Figure 2. PLK4 activity is needed at M-phase exit/G1 for centriole duplication in human cells.

A–C. PLK4 activity was inhibited at different cell cycle times by 1NA-PP1 (PLK4^AS) (B) or centrinone (C), and centrioles were counted in the subsequent mitosis. A. Experimental scheme and summary of results from B–C. B. 1NA-PP1 was added to cells expressing PLK4^AS and depleted of endogenous PLK4 at 0 hrs (positive control, (+)), 6 (G2), 8 (M), 10 (M-exit/G1) and 20 hrs (S-phase) following S-phase block release. Cells were fixed in the immediate subsequent mitosis, and centrioles counted (n=3, 100 cells/condition, mean +/− SEM. ** = p<0.01).

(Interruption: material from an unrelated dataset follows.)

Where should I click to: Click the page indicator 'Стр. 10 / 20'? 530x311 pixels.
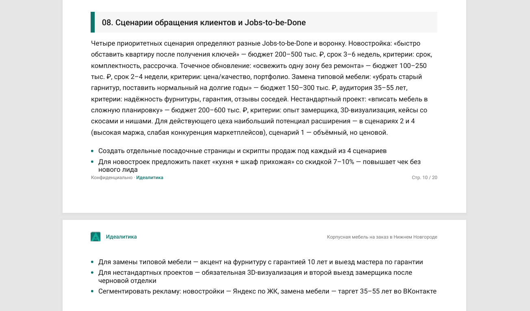click(x=424, y=177)
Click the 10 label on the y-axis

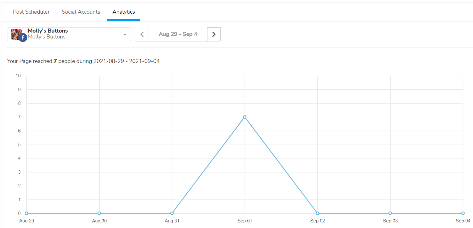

Cell cycle profiles were obtained by flow cytometry. Percentage of S-phase cells at time of inhibition were monitored by EdU staining (See also Figure S2F–I for controls). C. Centrinone was added at the indicated cell cycle stages and centrioles were counted in the subsequent mitosis. (n=3, 100 cells/condition. mean +/− SEM. ** = p<0.01). Representative immunofluorescence images of mitotic cells stained as indicated, following inhibition of PLK4 by centrinone. The number of centrioles found with the highest frequency upon inhibition is shown (average of 3 experiments). See Figure S2J for detailed quantitation.